Module fasthash::farm [] [src]

FarmHash, a family of hash functions.

by Geoff Pike

https://github.com/google/farmhash

Introduction

FarmHash provides hash functions for strings and other data. The functions mix the input bits thoroughly but are not suitable for cryptography. See "Hash Quality," below, for details on how FarmHash was tested and so on.

We provide reference implementations in C++, with a friendly MIT license.

All members of the FarmHash family were designed with heavy reliance on previous work by Jyrki Alakuijala, Austin Appleby, Bob Jenkins, and others.

Recommended Usage

Our belief is that the typical hash function is mostly used for in-memory hash tables and similar. That use case allows hash functions that differ on different platforms, and that change from time to time. For this, I recommend using wrapper functions in a .h file with comments such as, "may change from time to time, may differ on different platforms, and may change depending on NDEBUG."

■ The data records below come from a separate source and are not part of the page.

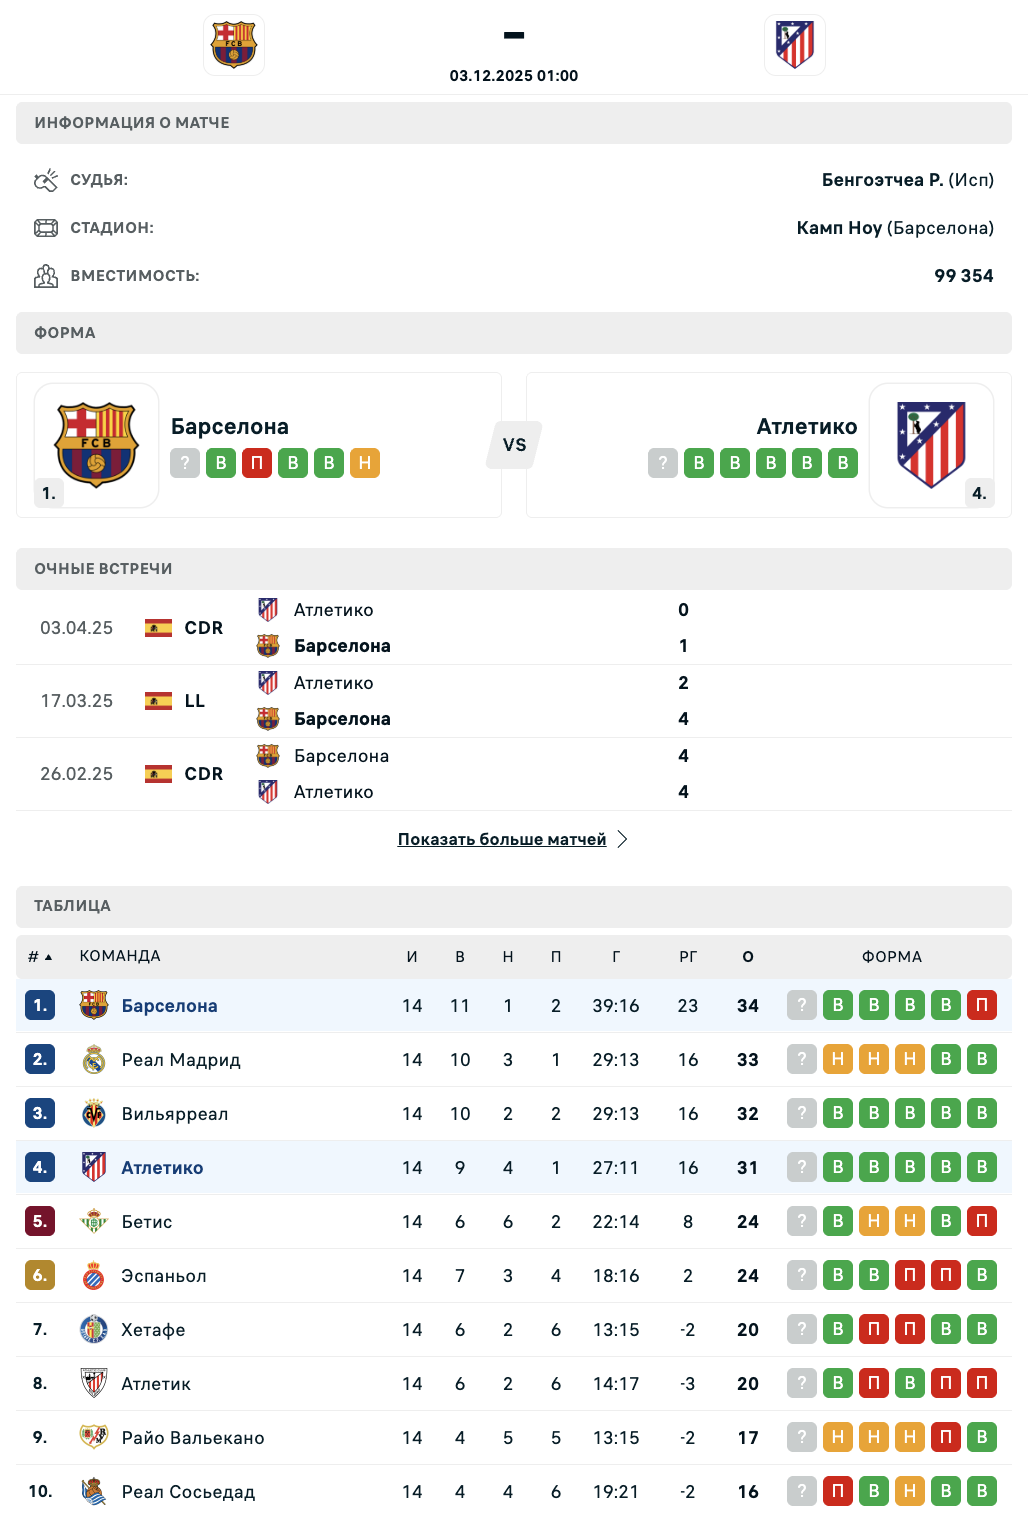Viewport: 1028px width, 1516px height.
Task: Click the Atletico crest in the match header
Action: tap(795, 45)
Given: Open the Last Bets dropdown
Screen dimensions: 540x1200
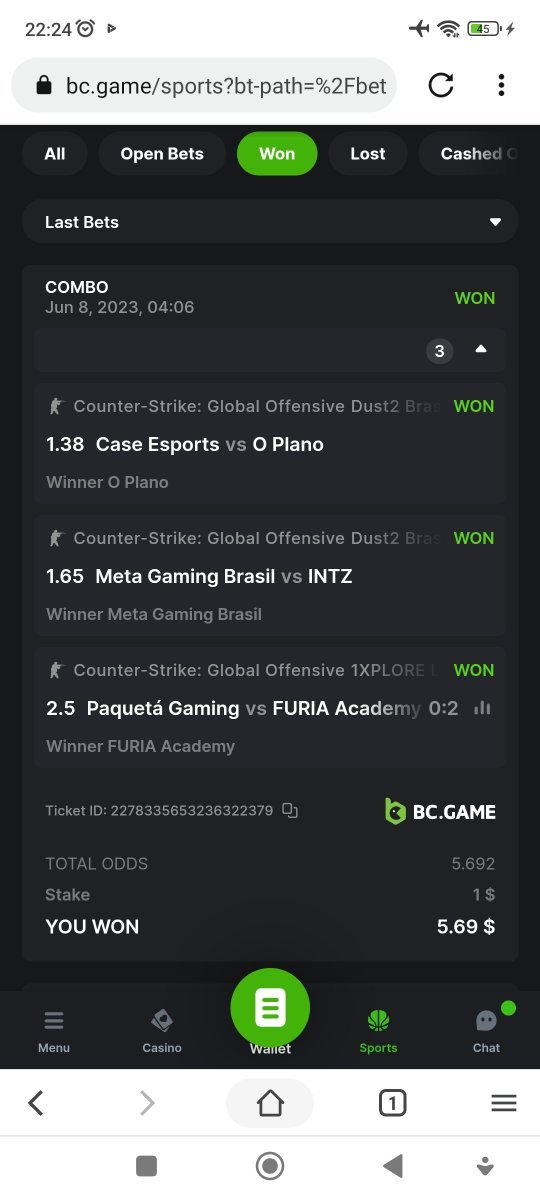Looking at the screenshot, I should (270, 222).
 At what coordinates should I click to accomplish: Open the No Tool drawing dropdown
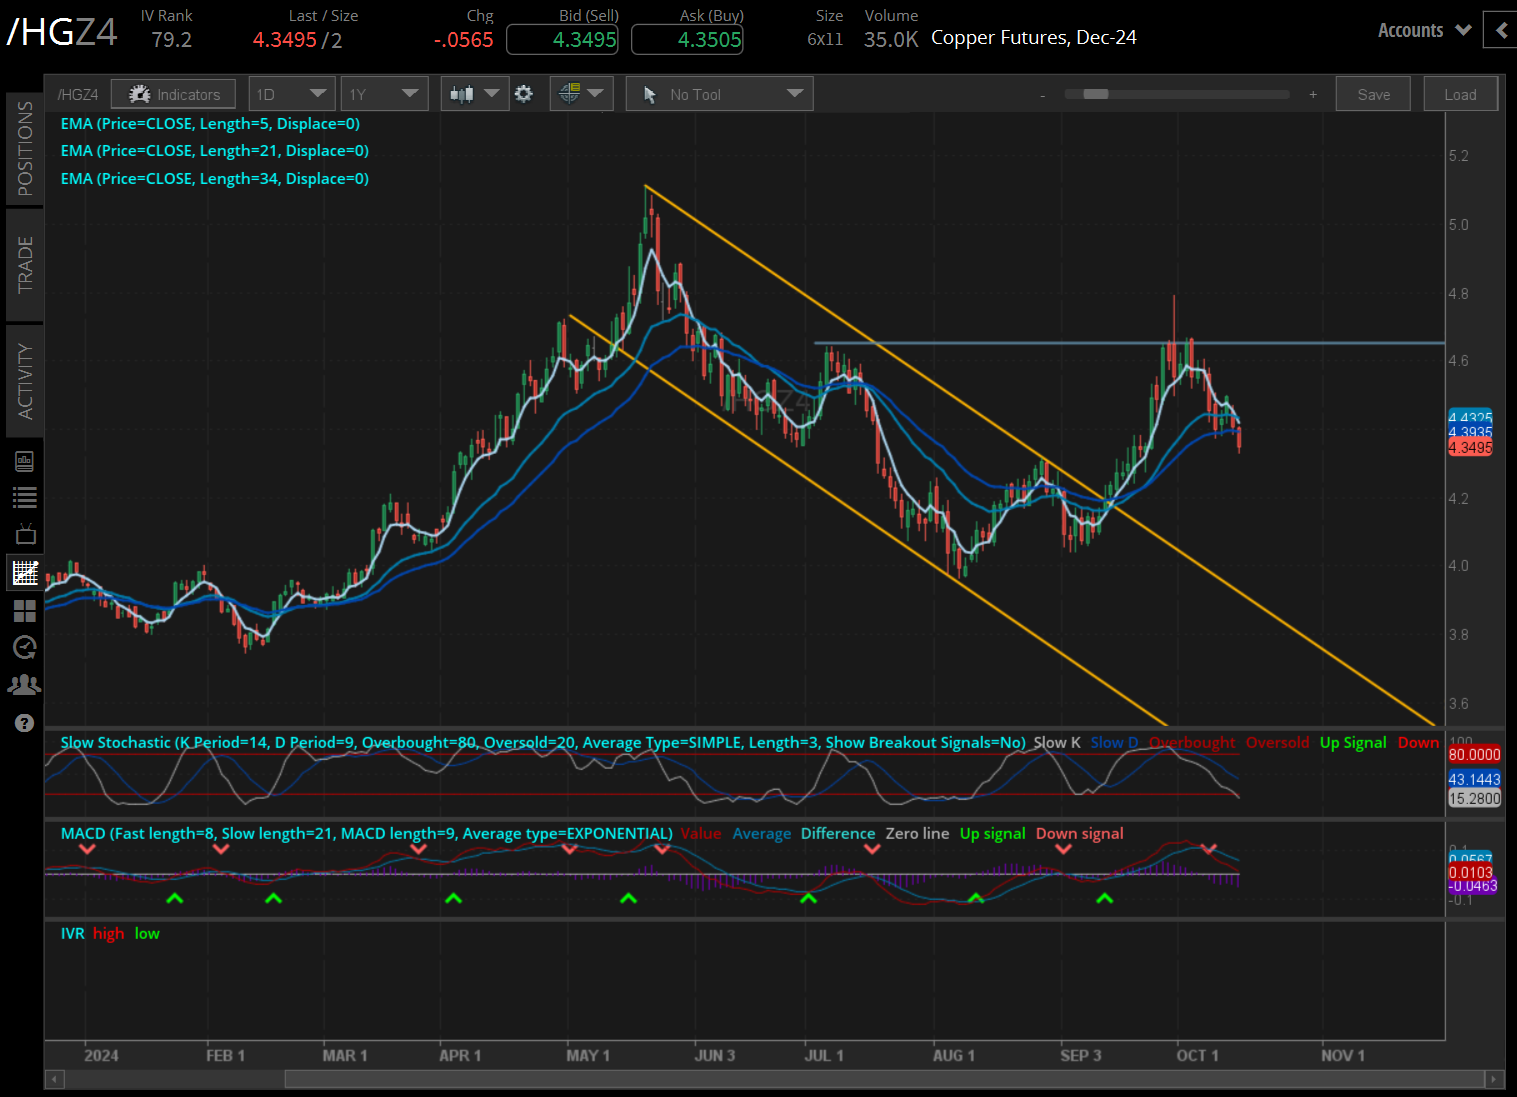coord(718,93)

Some projects may also require a forever-fixed, portable hash function. Again we recommend using wrapper functions in a .h, but in this case the comments on them would be very different.

We have provided a sample of these wrapper functions in src/farmhash.h. Our hope is that most people will need nothing more than src/farmhash.h and src/farmhash.cc. Those two files are a usable and relatively portable library. (One portability snag: if your compiler doesn't have __builtin_expect then you may need to define FARMHASH_NO_BUILTIN_EXPECT.) For those that prefer using a configure script (perhaps because they want to "make install" later), FarmHash has one, but for many people it's best to ignore it.

Note that the wrapper functions such as Hash() in src/farmhash.h can select one of several hash functions. The selection is done at compile time, based on your machine architecture (e.g., sizeof(size_t)) and the availability of vector instructions (e.g., SSE4.1).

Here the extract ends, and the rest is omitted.